On two different machines, I've been experiencing disk I/O stalls after
upgrading to the CentOS 5.4 kernel. Both machines have an LSI 1068E
MPT SAS (mptsas) controller connected to a Chenbro CK13601 36-port SAS
expander, with one machine having 16 1T WD disks hooked up to it, and
the other having a mix of about 20 WD/Seagate/Samsung/Hitachi 1T and 2T
disks.
When there's a disk I/O stall, all reads and writes to any disk behind
the SAS controller/expander just hang for a while (typically for almost
exactly eight seconds), so not just the I/O to one particular disk or a
subset of the disks. The disks on other (on-board SATA) controllers
still pass I/O requests when the SAS I/O stalls.
I hacked up the attached (dirty) perl script to demonstrate this effect
-- it will read /proc/diskstats in a tight loop, and keep track of
which request entered the request queue when, and when it completed, and
it will WTF if a request took more than a second. (The same thing can
probably be done with blktrace, but I was lazy.) New requests get
submitted, but the pending ones fail to complete for a while, and then
they all complete at once.
This happens on kernel-2.6.18-164.11.1.el5, while reverting to the
latest CentOS 5.3 kernel (kernel-2.6.18-128.7.1.el5) makes the issue go
away again, i.e. no more stalls.
It doesn't seem to matter whether the I/O load is high or not -- the
stalls happen even under almost no load at all.

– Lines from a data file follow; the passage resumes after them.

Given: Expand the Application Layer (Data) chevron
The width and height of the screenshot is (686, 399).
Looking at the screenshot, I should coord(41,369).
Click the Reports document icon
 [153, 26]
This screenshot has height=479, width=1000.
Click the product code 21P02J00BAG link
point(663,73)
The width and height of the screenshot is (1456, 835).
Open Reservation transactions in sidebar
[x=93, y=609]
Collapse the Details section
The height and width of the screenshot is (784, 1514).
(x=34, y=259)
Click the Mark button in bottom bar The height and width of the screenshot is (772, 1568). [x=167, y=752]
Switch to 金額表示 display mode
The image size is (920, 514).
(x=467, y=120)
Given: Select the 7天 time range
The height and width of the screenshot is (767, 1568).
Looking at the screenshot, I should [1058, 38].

Before I dig into this further, has anyone experienced anything similar?
A quick google search didn't come up with much.
thanks,
Lennert
#!/usr/bin/perl -w
use Time::HiRes qw(clock_gettime CLOCK_MONOTONIC);
sub read_stats {
local *STATS;
my %stats;
%stats = ();
open STATS, "< /proc/diskstats";
while (<STATS>) {
my @fields;
chomp;
@fields = split;
if ($fields[2] =~ /^sd[a-z]$/) {
my $head = $fields[3] + $fields[7];
my $tail = $head + $fields[11];
$stats{$fields[2]} = [ $head, $tail ];
}
}
close STATS;
return \%stats;
}
my %heads;
my %queues;
%heads = ();
%queues = ();
while (1) {
my $now;
my %stats;
my $disk;
$now = clock_gettime(CLOCK_MONOTONIC);
%stats = %{read_stats()};
foreach $disk (sort keys %stats) {
my $head;
my $tail;
next if ($disk eq "sda");
$head = $stats{$disk}->[0];
$tail = $stats{$disk}->[1];
if (not defined $heads{$disk}) {
print "new disk $disk\n";
$heads{$disk} = $head;
$queues{$disk} = [];
}
while ($heads{$disk} + scalar(@{$queues{$disk}}) < $tail) {
push @{$queues{$disk}}, $now;
print "$now: $disk add -> " . scalar(@{$queues{$disk}}) . "\n";
}
while ($heads{$disk} < $head) {
my $s;
$heads{$disk}++;
$s = int(1000 * ($now - (shift @{$queues{$disk}})));
if ($s > 1000) {
print "WTF on " . localtime(time()) . " for $s ms\n";
}
print "$now: $disk remove after $s ms -> " . scalar(@{$queues{$disk}}) . "\n";
}
}
}